With Override Vote Coming, Congress Examines Military Cuts That Will Fund Wall

Republican strategists and several conservative voters said his flip-flop suited them fine.

“I’m glad he changed his mind,” said Ann Sulliview, 68, speaking ahead of a Republican convention in Wayne County, where officials emphasized the need to keep both the Senate and the presidency in Republican control. But, she conceded, “he was going to catch flak for that either way he went.”

Patrick Gallagher, a Wayne County chiropractor, agreed. “We put him in office because he’s going to help the Republican Party,” he said. “The fact that he had a change of heart shows that he reflected back on why he’s there. He’s not there to thwart what we’re trying to accomplish.”
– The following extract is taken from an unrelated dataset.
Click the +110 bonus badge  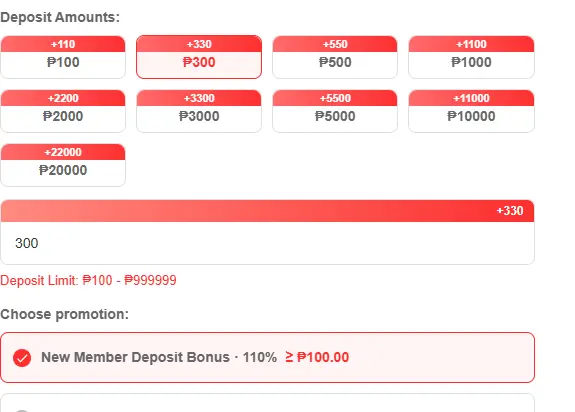(63, 44)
Potentially losing money for military projects, he acknowledged, “is not the best” for the state. But he said it was something he and other conservative voters could accept for Mr. Trump and his wall.
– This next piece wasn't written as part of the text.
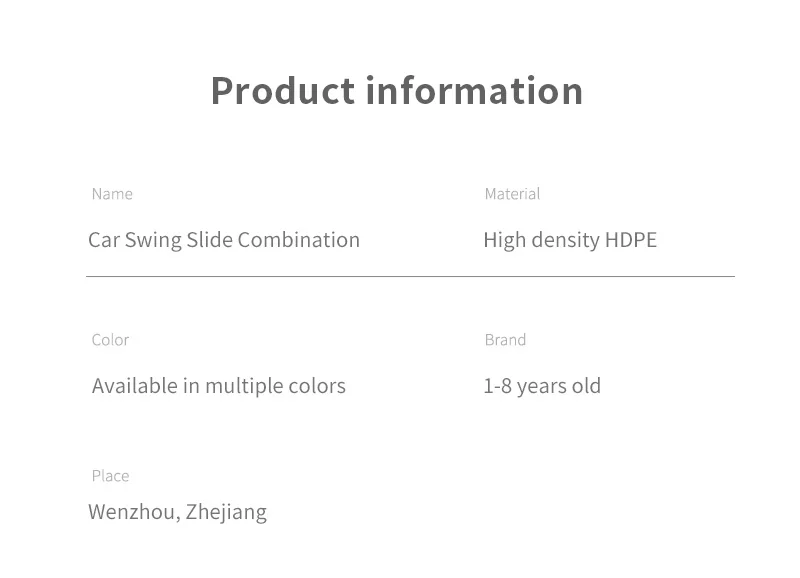Select the "Car Swing Slide Combination" text
The height and width of the screenshot is (578, 800).
point(224,240)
“I think we would give that up to do the greater good,” Dr. Gallagher said. “It’s not the best, but we’re forced to do that.”

Republican lawmakers who voted against the national emergency declaration found that sentiment prevalent when they returned to their districts. Senator Roy Blunt, Republican of Missouri, was disinvited from a Republican dinner after his vote against the emergency declaration, the Kansas City Star reported.
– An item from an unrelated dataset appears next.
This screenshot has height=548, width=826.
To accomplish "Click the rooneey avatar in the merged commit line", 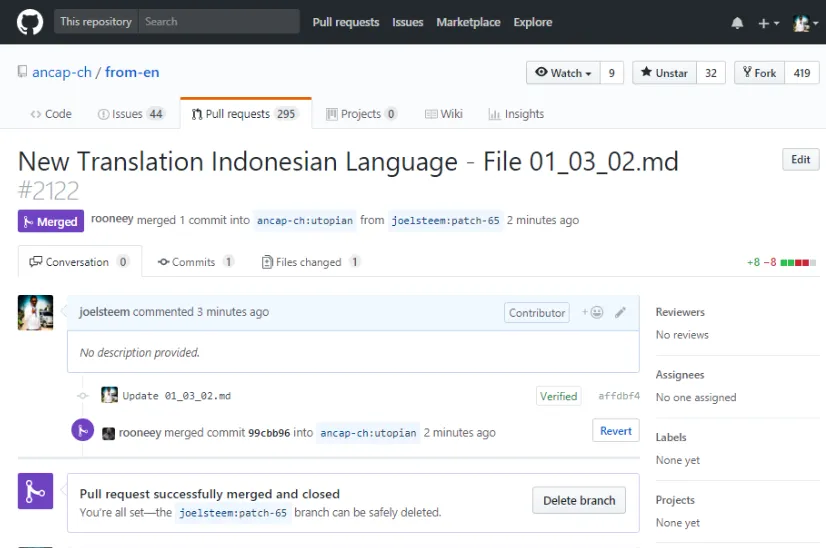I will click(108, 434).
And at a town hall-style meeting in Spokane, Wash., on Monday, Representative Cathy McMorris Rodgers told about 20 constituents that her vote for the resolution of disapproval — “a difficult vote for me,” she repeated — was a vote against a president trying to secure taxpayer funds without congressional approval, not against a border wall. Some applauded her resolve, but others were unconvinced of her support for Mr. Trump’s border security vision.

“I appreciate your vote, but I disagree,” said Kerry Schmidt, 62. “There’s a lot of people fighting against it. Where are the people fighting for it?”